* [Task brief]: Can you write out all of the data below again, requests included, shifting every answer coordinate by -92 and leaving the pictures out?

[Data for locating words and elements]
--- BEGIN ---

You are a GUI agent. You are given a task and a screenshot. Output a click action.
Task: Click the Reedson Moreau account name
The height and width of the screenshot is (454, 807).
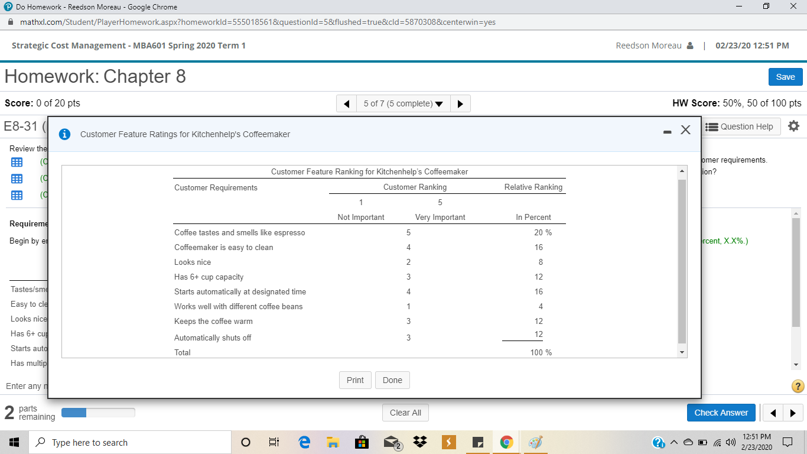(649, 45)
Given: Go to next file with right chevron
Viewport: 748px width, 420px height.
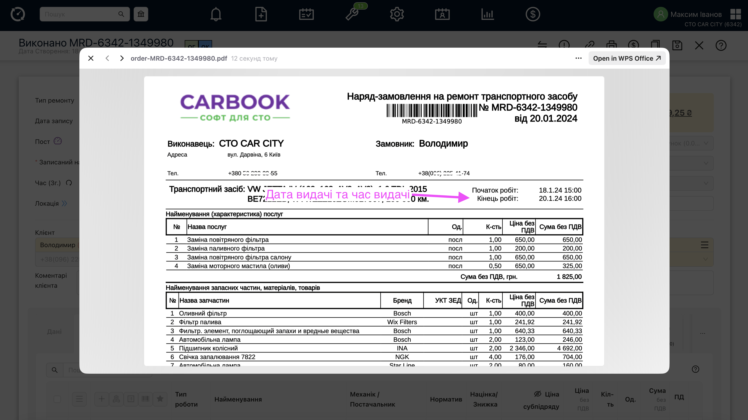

--- END ---

* [Solution]:
You are a GUI agent. You are given a task and a screenshot. Output a click action.
Task: Click the Reedson Moreau account name
The height and width of the screenshot is (454, 807).
(557, -47)
Given: Go to next file with right chevron
Viewport: 748px width, 420px height.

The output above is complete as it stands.